Juan Verdugo, en Puerto Guadal, tal vez no tenga mucho que ver con nuestro Emiliano, aunque se parecen. Vivieron los mismos momentos se manejaron en los mismos espacios, llegaron al mismo punto (Foto Municipalidad Chile Chico, Aysén)

Llegó solo, se sintió solo y murió solo, como guanaco macho. Se abstuvo de pensar en los placeres de familias, grupos, descendencia. Cuarenta años pasaron cuando Emiliano Henríquez regresó a Coyhaique, y se dedicó a buscar ansiosamente esos primeros comercios que ya no estaban, la pulpería el Centenario, la botica de doña Amalia y la casa de la subdelegación. Pensaba que todavía se conservaban tal cual los dejó el año 33, pero ya no estaban. Preguntó por doña Orfelina Villamil, de la Residencial La Pastora de la calle Prat, que últimamente había visto en Cochrane. Todos sus amigos estaban muertos. 
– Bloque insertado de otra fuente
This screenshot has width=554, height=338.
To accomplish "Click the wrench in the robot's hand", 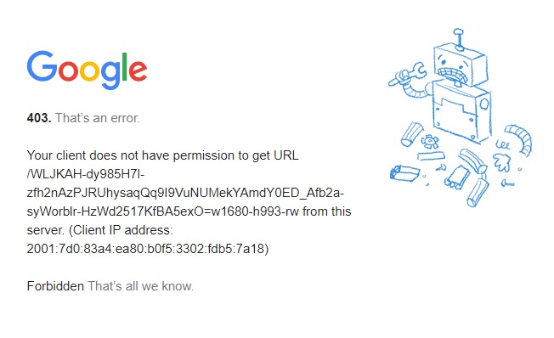I will pyautogui.click(x=407, y=74).
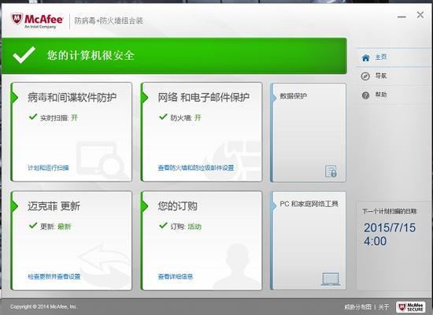Open the 查看详细信息 link
The height and width of the screenshot is (315, 433).
(176, 276)
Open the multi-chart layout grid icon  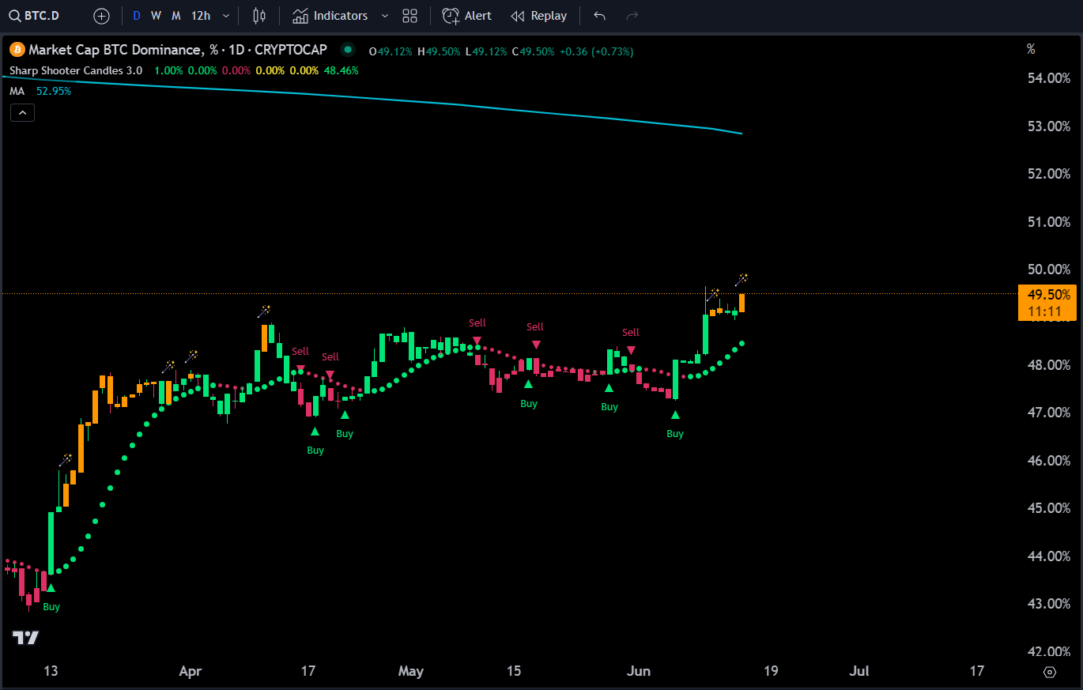pos(409,15)
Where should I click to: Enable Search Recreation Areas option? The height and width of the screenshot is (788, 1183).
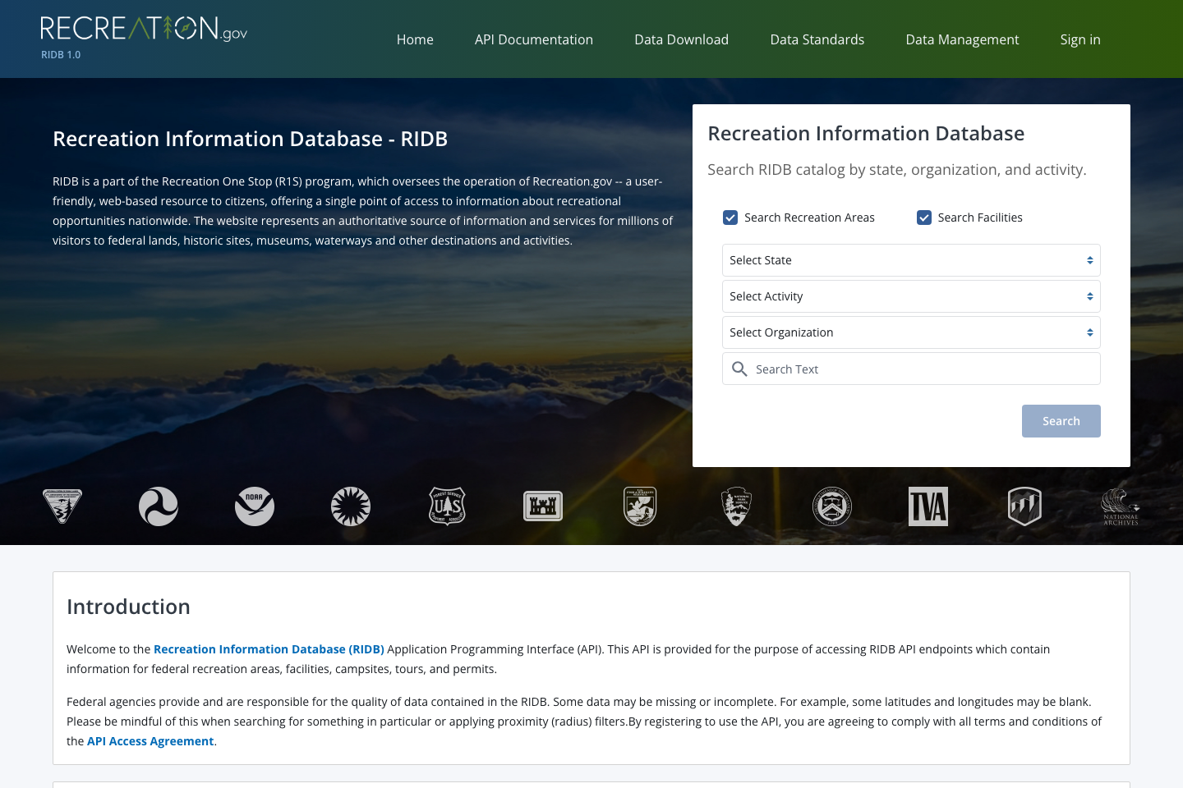click(x=730, y=218)
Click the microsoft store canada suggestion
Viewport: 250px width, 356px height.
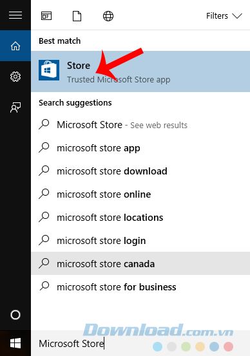(140, 263)

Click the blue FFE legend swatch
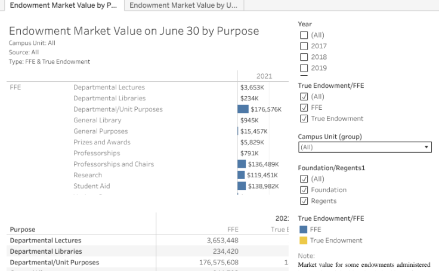click(303, 229)
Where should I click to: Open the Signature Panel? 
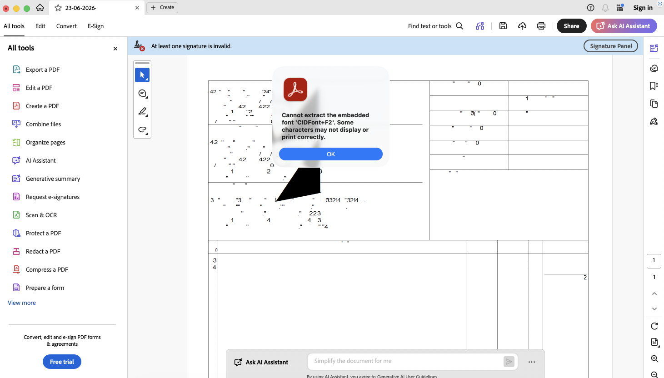[611, 46]
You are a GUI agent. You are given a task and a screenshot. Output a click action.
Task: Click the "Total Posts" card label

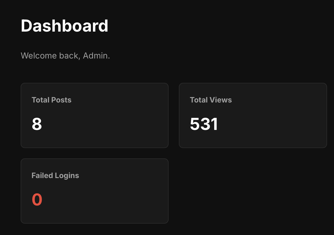[52, 100]
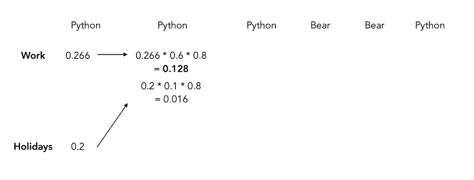Select the expression 0.2 * 0.1 * 0.8

pos(171,86)
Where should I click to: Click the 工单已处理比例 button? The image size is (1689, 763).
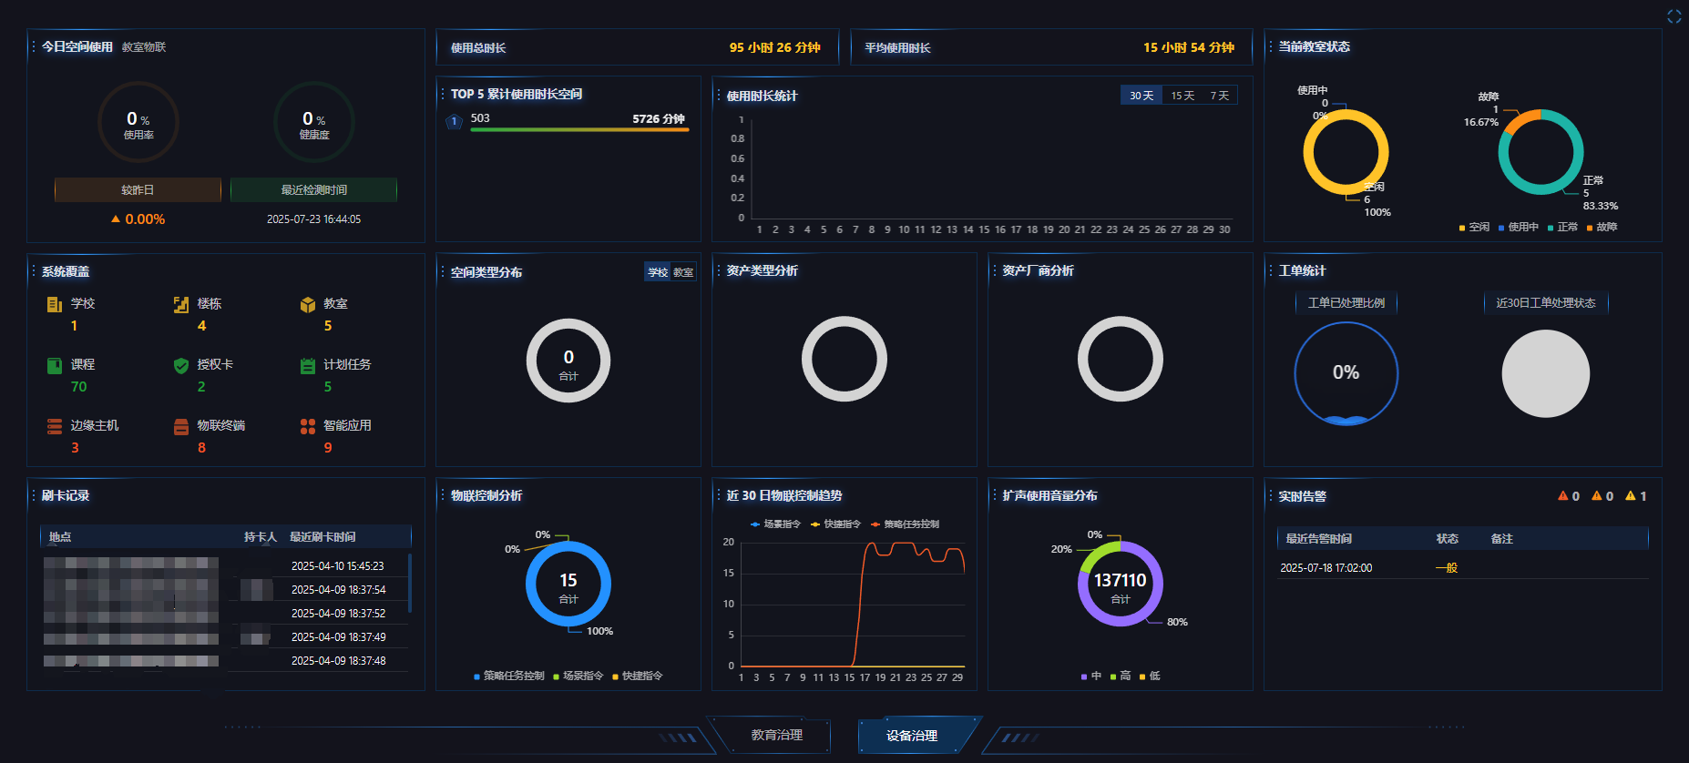click(1346, 303)
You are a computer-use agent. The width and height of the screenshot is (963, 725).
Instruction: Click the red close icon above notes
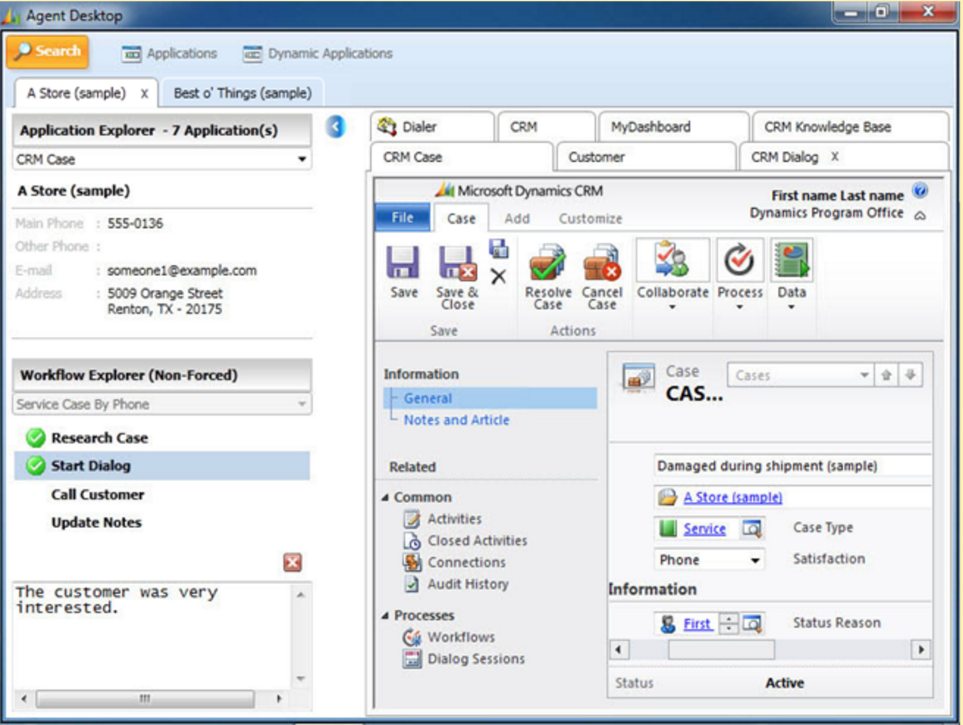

Cuando pasa muy rápido el tiempo para los lobos de la estepa, hay cosas que se van, se fueron y ya no vuelven, cosas por las cuales ellos se preguntan, creyendo todavía en que están ahí tal como las dejaron cuando salieron jóvenes a buscar mundos. Así deberían responderse las dudas y preguntas que sobre Emiliano Henríquez aparecen cuando uno trata de explicarse qué fue a hacer a un lugar tan inhóspito y poco amigable como era en esos tiempos Mayer y O’Higgins. Sólo él, en el más recóndito lugar de su memoria, puede haber escondido para siempre el motivo que le movió a hacerlo.